H. brilliantly compares the battle scene on the medallion with that of the battle of Arbela, represented in a famous mosaic from Pompeii. Although the last is a much more crowded scene, it too shows, according to H., three main characters, king Alexander, king Darius and a Persian dignitary who, in the action of protecting his king, is being killed by Alexander’s spear. The third man, therefore, would play a key role both in the medallion (where he is also shown in the act of diverting Alexander’s spear) and in the mosaic: in a way he is the symbol of the whole nation subjugated by Alexander’s conquest. In this author’s modest opinion, if there be indeed a striking similarity between the two representations, the other man riding the elephant (a ‘mahout’ according to some interpretations) is more obviously paralleled in the mosaic from Pompeii by the chariot driver beneath Darius.
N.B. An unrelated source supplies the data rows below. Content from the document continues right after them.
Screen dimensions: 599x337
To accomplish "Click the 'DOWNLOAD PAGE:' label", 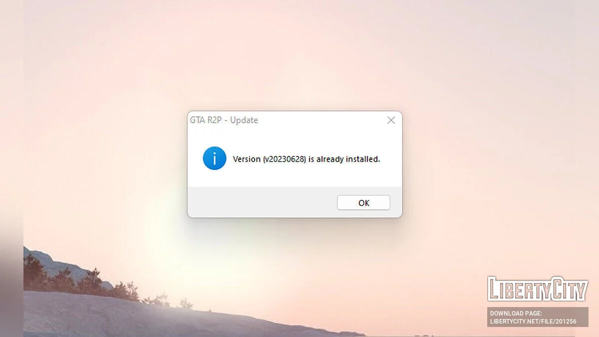I will pyautogui.click(x=515, y=314).
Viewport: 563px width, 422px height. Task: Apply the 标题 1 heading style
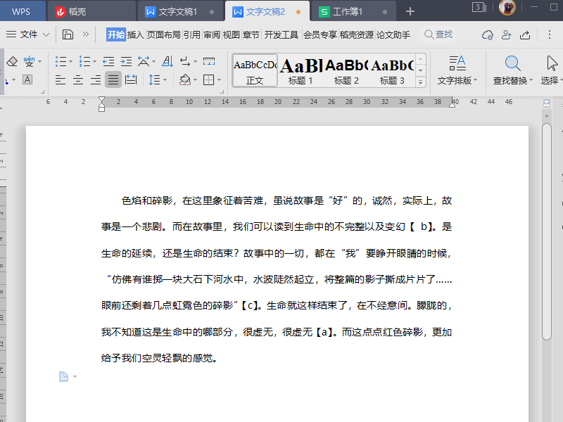click(301, 70)
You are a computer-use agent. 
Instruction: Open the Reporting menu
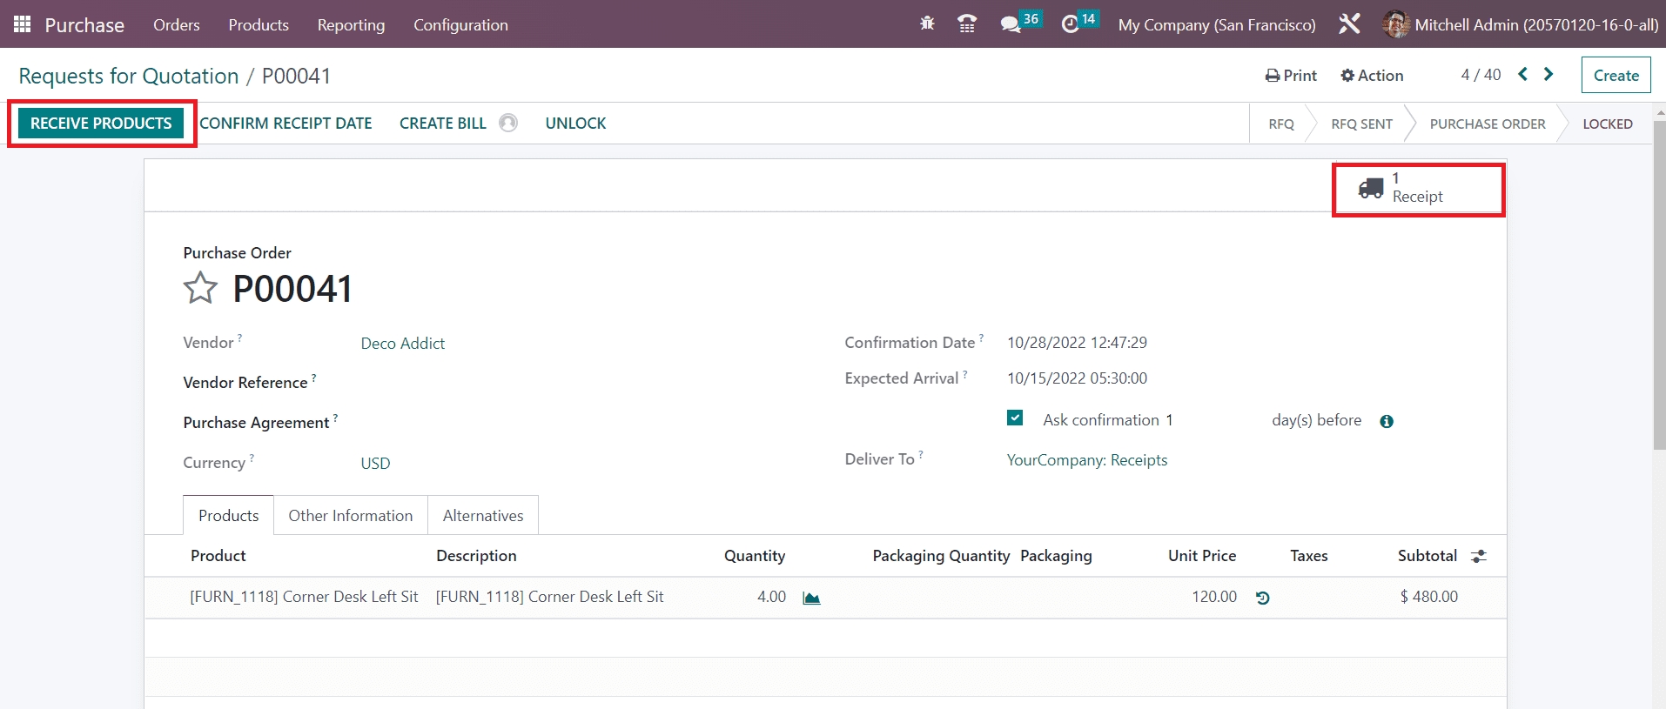click(x=351, y=24)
Finally, it is to be regretted, since much of the discussion concerns figured representations, that the photos are not of a very high quality, rather small in size and also difficult to locate when needed.
In general, however, H.’s interpretation so convincingly solves the riddle he so very patiently posed that there is not really much room left for doubt or scepticism. Certainly the book is a welcome contribution, enriching not only the field of numismatics but also that of iconography and of many other areas related to ancient art and history. There is not much Greek in the text, the medallion itself being without inscriptions (except for monograms), but the quotation from Arrian on pp. 56-57 is erroneous, and repeatedly so. One may doubt whether the form of a book appealing to a general reader (its title being reminiscent not only, declaredly, of Sherlock Holmes but also, inadvertently, of Harry Potter) is the most fitting way to present H.’s brilliant insights into the elephant medallions but, in the opinion of the reviewer, publication in a numismatic journal would probably have precluded the fascinating digressions that make the book such pleasant reading. H. is in fact to be credited for telling insights into contemporary history (as for example on p. 14) and for providing the reader with highlights of humor and literary brilliance.1
1. I would like to thank F.X. Ryan, Dresden, for reading the typescript and suggesting improvements.